ルノーと日産、新たな投資と新型車を含むインド事業を発表
ルノーと日産は13日、インドにおける新たな長期ビジョンを発表した。生産と研究開発を強化し電気自動車(EV)を投入しるとともに、カーボンニュートラルな生産体制を敷く。両社はチェンナイを拠点に国内外の顧客向けに2車種の新型EVを含む新型車6モデルを共同開発し、国際的な輸出ハブへと発展させていくという。
この新規プロジェクトのために、約6億USドル(約530億インドルピー)の初期投資を計画。さらにチェンナイのルノー日産テクノロジー&ビジネスセンターインディア社(RNTBCI)では、最大で2,000人の雇用を創出する見込みだ。ルノー日産オートモーティブインディア社(RNAIPL)の工場は、再生可能エネルギーによる発電量を大幅に増やすことで、カーボンニュートラル化を目指すという。
日産のAMIEO(アフリカ・中東・インド・ヨーロッパ・オセアニア)マネジメントコミッティ議長であるギョーム カルティエ氏は、次のように述べている。
「ルノーと日産はインド市場への取り組みを強化します。インド市場の電動化を推進し、環境への影響を最小限に抑えていきます。インドは初のアライアンス工場が竣工した地です。新型車や新しい研究開発の取り組み、新しい輸出市場を通じて共同事業を次のレベルへと引き上げ、アライアンスの新しい章の中心的な役割を果たしていきます。インドにおける日産のラインアップにSUVとEVが加わることで、従業員、お客さま、地域社会により大きな価値をもたらします」
ルノー・グループのインターナショナル・デベロップメント・パートナーシップ担当SVPでアライアンス共同購買組織(APO)のマネージング・ダイレクターを兼ねるフランソワ プロボ氏は、次のように述べている。
「インドはルノー・グループにとって重要な市場です。過去14年間、私たちはディーラーなどと共にルノー・ブランドを発展させ、年間10万台を販売するまでになりました。研究開発においても、インドは重要な役割を担っています。今回の日産とのプロジェクトは、2月6日に発表した新しいアライアンスの構想のうち、内容を具体化した最初の取り組みです」
また、タミル・ナドゥ州政府商工次官の Sクリシュナン氏は、
「ルノーと日産は、15年以上前からタミル・ナドゥ州に生産・設計拠点を有しています。同州では約15,000人を直接雇用しており、タミル・ナドゥ州がインド自動車産業の中心地であり続けるための柱の一つとなっています。アライアンスがタミル・ナドゥ州において近代化を進め、新たな投資を行うという提案をしたことに、非常に興奮しています」
と語った。
新しいセグメントへ新型車を投入
両社3車種ずつで合計6車種となる新型車は、チェンナイで設計・生産される予定。アライアンス共通のプラットフォームを採用しながらも、各ブランドの個性を明確にした特徴的なデザインを採用する予定だ。
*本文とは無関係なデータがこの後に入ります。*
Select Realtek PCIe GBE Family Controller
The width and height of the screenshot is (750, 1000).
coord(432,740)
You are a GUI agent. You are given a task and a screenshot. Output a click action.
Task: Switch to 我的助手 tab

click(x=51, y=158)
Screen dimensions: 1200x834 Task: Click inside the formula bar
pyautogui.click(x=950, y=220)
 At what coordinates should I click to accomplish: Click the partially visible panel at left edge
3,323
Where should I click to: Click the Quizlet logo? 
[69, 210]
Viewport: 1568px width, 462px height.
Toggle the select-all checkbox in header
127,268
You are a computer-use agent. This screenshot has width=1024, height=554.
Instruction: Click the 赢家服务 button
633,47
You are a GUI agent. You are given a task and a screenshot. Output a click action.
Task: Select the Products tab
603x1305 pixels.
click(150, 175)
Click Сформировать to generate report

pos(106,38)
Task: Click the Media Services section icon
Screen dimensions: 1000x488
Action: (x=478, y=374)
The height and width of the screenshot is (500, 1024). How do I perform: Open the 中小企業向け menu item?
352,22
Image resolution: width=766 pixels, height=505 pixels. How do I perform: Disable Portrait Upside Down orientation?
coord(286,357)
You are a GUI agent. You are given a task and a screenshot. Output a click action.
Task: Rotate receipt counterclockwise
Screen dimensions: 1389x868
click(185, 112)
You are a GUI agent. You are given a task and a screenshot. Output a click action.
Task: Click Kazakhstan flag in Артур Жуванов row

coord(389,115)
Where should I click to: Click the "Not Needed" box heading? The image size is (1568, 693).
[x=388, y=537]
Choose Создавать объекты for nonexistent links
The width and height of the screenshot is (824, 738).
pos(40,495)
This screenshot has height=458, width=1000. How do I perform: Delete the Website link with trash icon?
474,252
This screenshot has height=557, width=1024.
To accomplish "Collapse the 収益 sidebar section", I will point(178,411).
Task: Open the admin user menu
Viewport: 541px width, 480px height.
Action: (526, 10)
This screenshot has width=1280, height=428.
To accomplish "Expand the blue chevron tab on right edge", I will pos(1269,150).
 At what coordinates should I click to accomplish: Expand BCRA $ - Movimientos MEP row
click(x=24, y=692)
新型車には、新しい4車種のCセグメントSUVが含まれる。また、ルノーと日産にとってインドにおける初のEVとなる2車種のAセグメントEVは、10年以上前に「日産リーフ」とルノー「ゾエ」が切り拓いたグローバル量産型EVの専門知識を生かして開発されるという。
チェンナイにおけるルノー・日産の国際ハブ
新型車はインドからの輸出も大幅に増加させることになる。RNAIPL工場の稼働率を80%まで高め、今後何年にもわたって数千人の雇用を確保する。
また、この増産を補完するため、RNTBCIでは研究開発および関連業務の拡大が見込まれている。チェンナイ近郊の拠点で、最大2,000名の新規雇用を創出する見込みだ。
カーボンニュートラルなクルマづくりへのロードマップ
また、アライアンスにおけるエネルギーや資源使用量を削減する主要拠点のひとつであるRNAIPL工場は、カーボンニュートラルへ向けたロードマップを発表。現在進行中の再生可能エネルギー使用量100%へ移行するプログラムで、2045年までに達成する予定だ。同時に工場でのエネルギー消費量も現在より50%削減する予定である。
チェンナイ工場では電力の50%以上を太陽光、バイオマス、風力などの再生可能エネルギーで賄っている。太陽光発電は現在の6倍以上の規模となり、発電量は2.2MWから14MWへと拡大される。
パートナーシップの再構築
ルノーと日産は、インド市場に対する新たなコミットメントとして、両社の共同事業における株式保有比率を見直した。新しい枠組み合意により、RNAIPLは、日産51%:ルノー49%の出資比率となり、RNTBCIの出資比率は、ルノー51%:日産49%となる。 この結果、長期的なパートナーシップが強化され、各社がより責任と自律性を持って事業運営が可能となった。